The improvements of the technique for laboratory based identification of black Sigatoka was subject to a cost-benefit analysis that conservatively indicates that every $8 spent on research has returned approximately $100 of savings to industry.

North Queensland is a major commercial banana-growing and the region around Tully, produces over $87 million worth of bananas, accounting for approximately 40% of Australian production.

The diagnostic was specifically developed to enable disease identification when spores are not available (e.g. after rain). The total research costs have been calculated at $480 980 (which includes costs of developing and implementing the test).

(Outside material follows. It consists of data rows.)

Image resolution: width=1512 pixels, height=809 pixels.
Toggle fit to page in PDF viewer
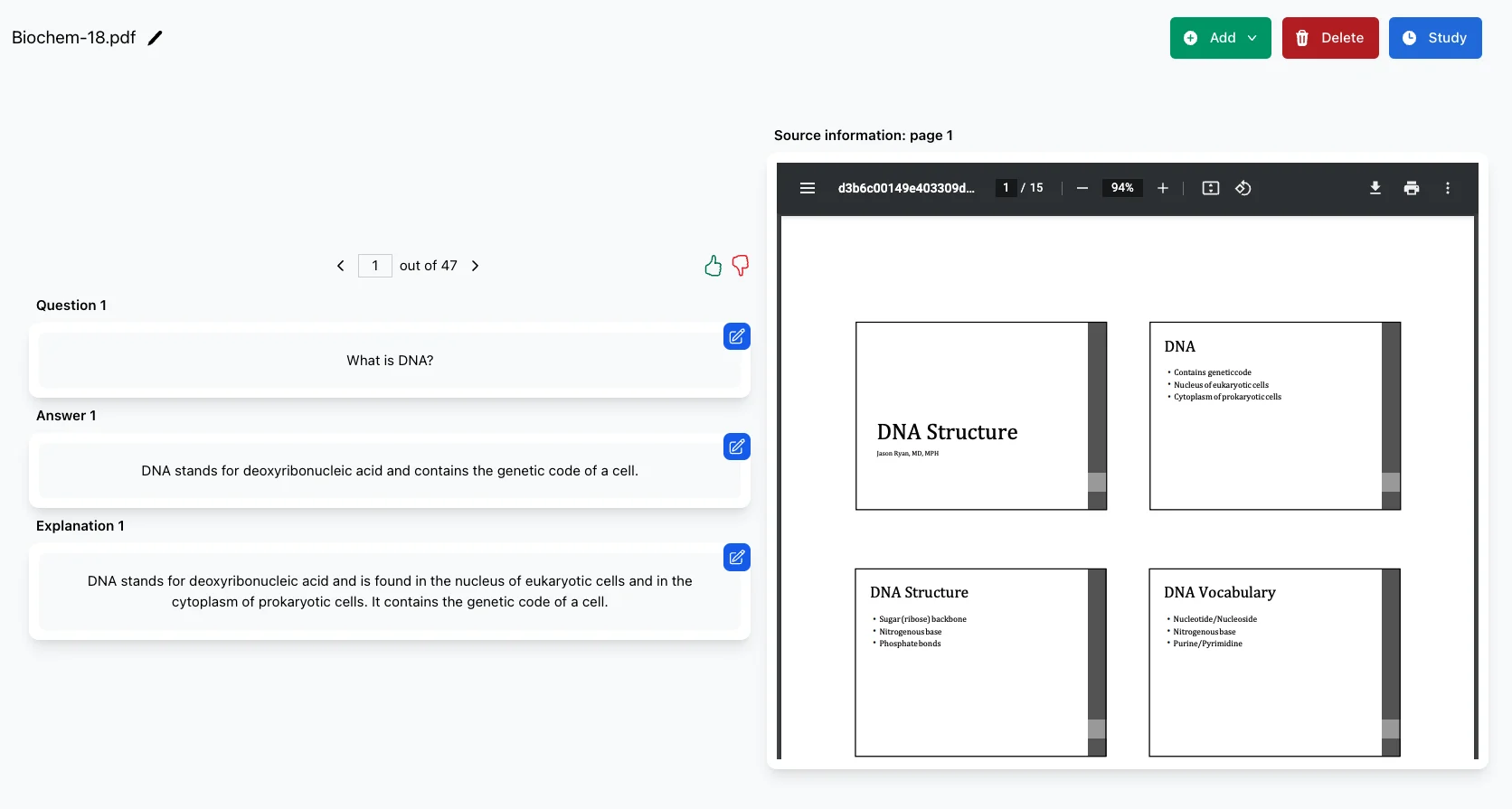[1210, 188]
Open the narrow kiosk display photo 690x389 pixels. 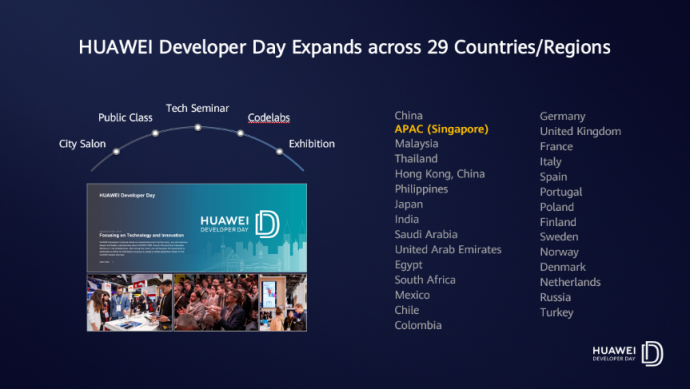283,303
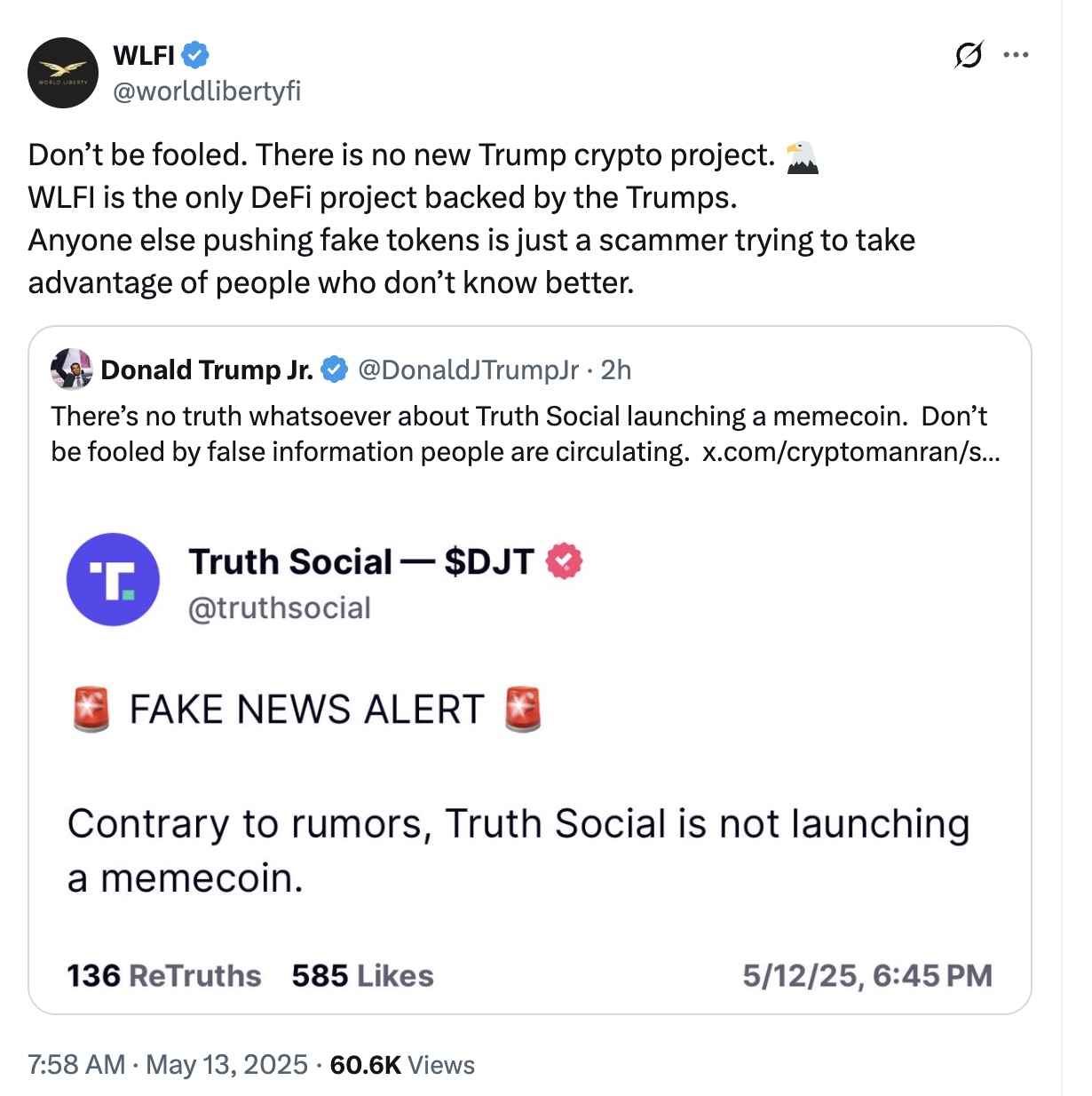Click the 136 ReTruths count
Screen dimensions: 1092x1096
tap(164, 975)
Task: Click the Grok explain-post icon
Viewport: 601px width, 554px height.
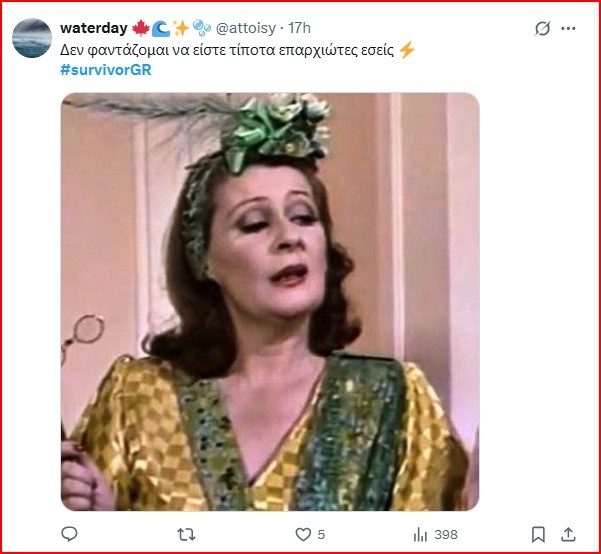Action: pyautogui.click(x=543, y=29)
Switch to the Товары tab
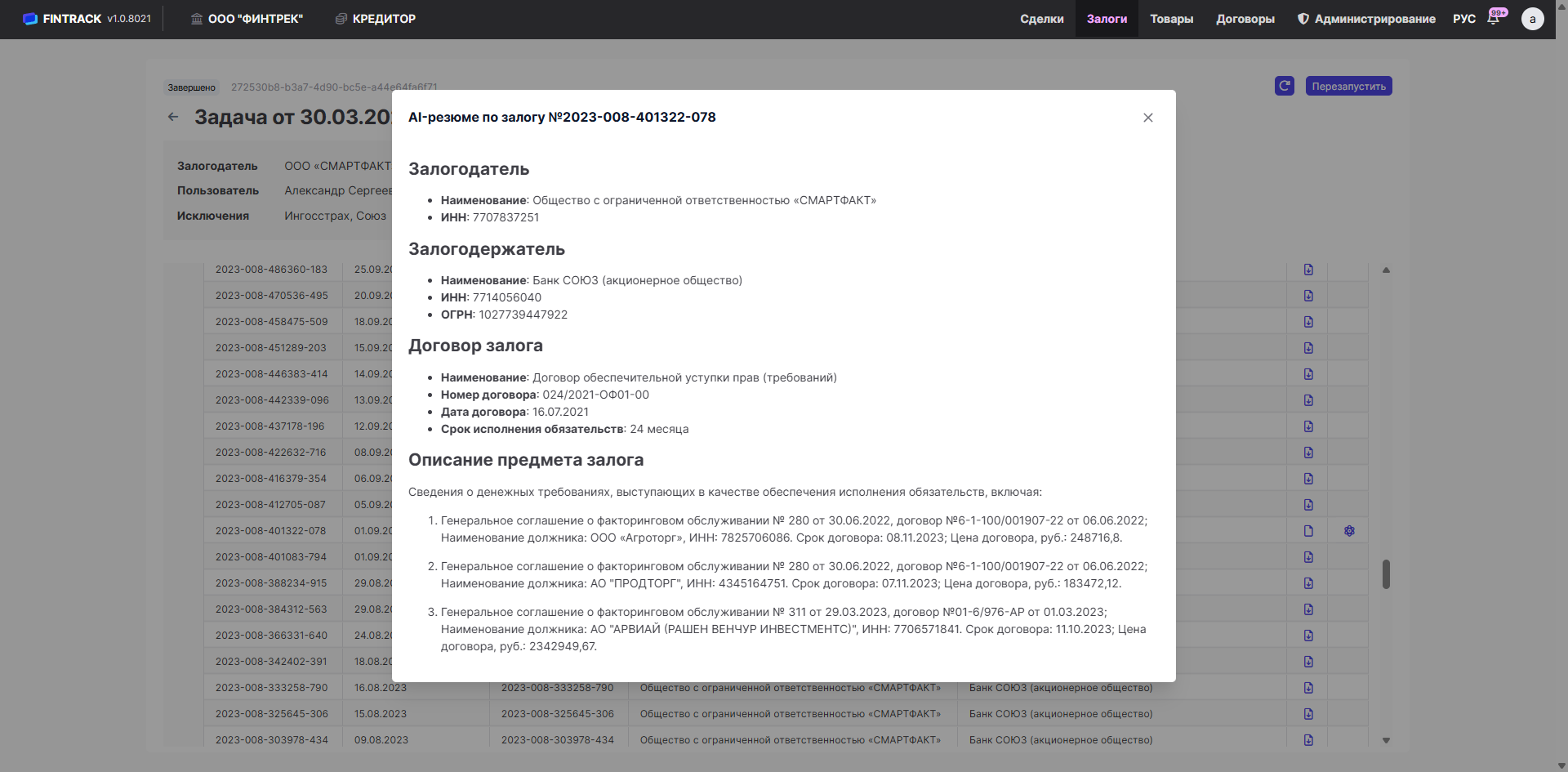The image size is (1568, 772). [x=1171, y=19]
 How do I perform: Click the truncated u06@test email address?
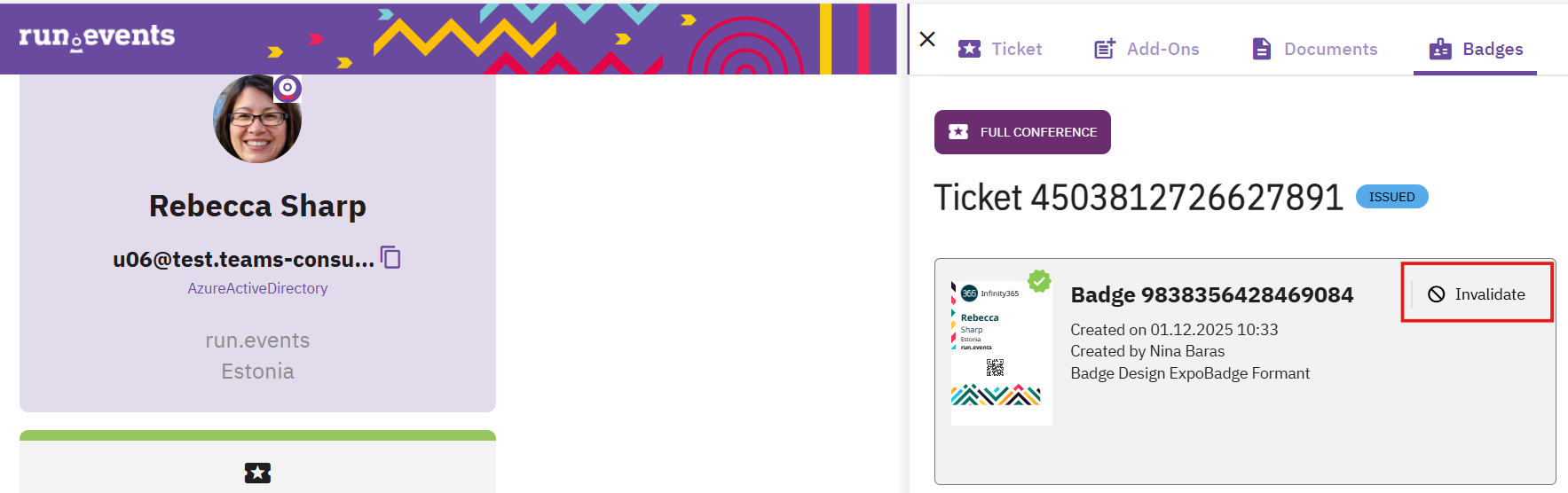243,259

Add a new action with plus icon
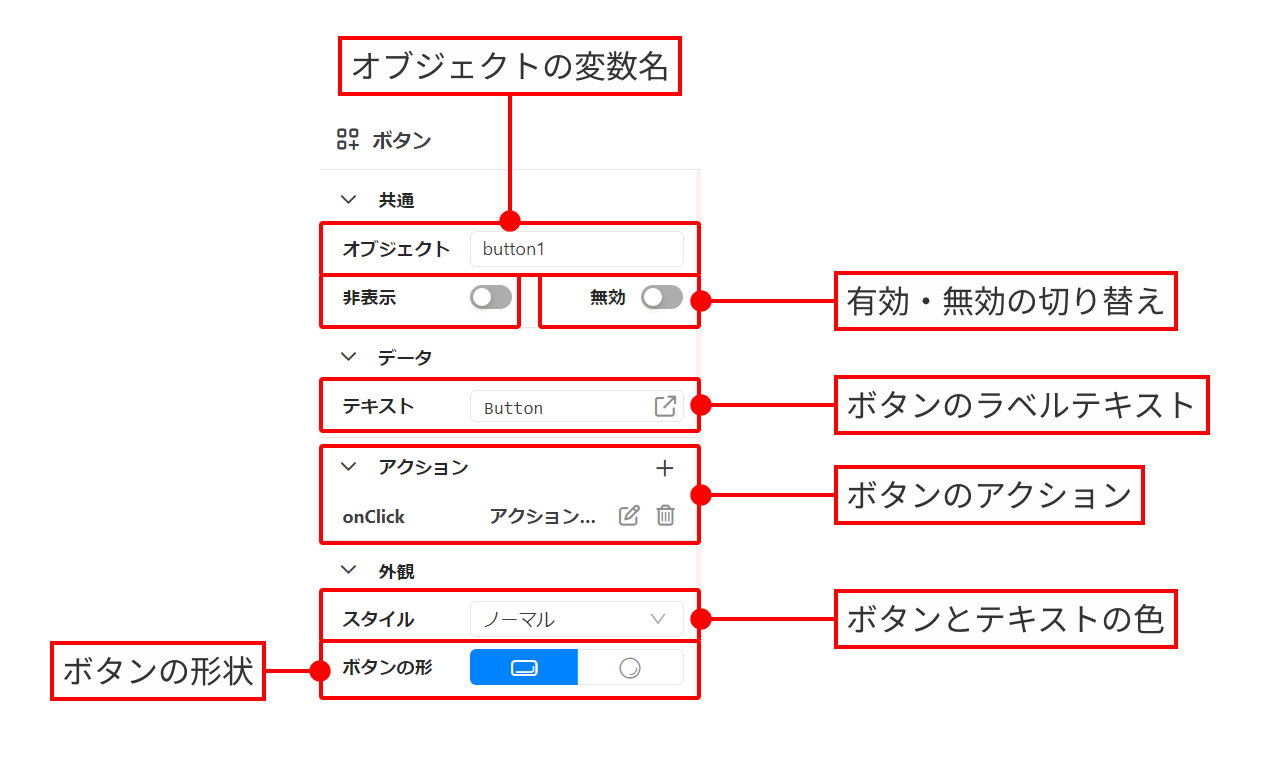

During the Tully outbreak, the diagnostic, designed by CRCTPP and DPIQ scientists, was used to confirm diagnosis of up to 50% of banana leaf samples entering the Mareeba laboratory, and played a major role in the surveillance strategy.

The diagnostic assay also provided government bodies and the banana industry the confidence to embark on a $20 million surveillance and eradication plan in the Tully region.

By February 2002, the Tully outbreak had cost the industry over $4 million in additional treatment costs (de-leafing and spraying) in an attempt to eradicate this disease. Use of the PCR-based black Sigatoka diagnostic contributed $140 800 to this bill, however early diagnosis of the disease also enabled rapid introduction of a management strategy.

This early warning actually reduced the number of de-leafing and spraying treatments, and their associated costs, that would have been necessary had there been a delay in identifying this outbreak. Most importantly, under the circumstances of this outbreak, without this test it is doubtful whether an eradication campaign would have been feasible at all, and black Sigatoka would probably have been declared endemic by now.

If black Sigatoka becomes established in the Tully Valley, a future potential loss of 25% from an endemic outbreak would cost the region almost $22 million in lost production and control costs, and additional de-leafing and spraying treatments would become routine. The effects of agricultural chemicals in sensitive environmental areas are also a concern, and impacts on the industry at the farm gate will have flow-on effects, even though these impacts have not been calculated as part of this cost-benefit analysis.

Clearly, the fact that the NADN was in the process of transferring the black Sigatoka diagnostic to the DPIQ Centre for Tropical Agriculture during this outbreak was a major factor in minimising the potential economic damage of this disease to the banana industry.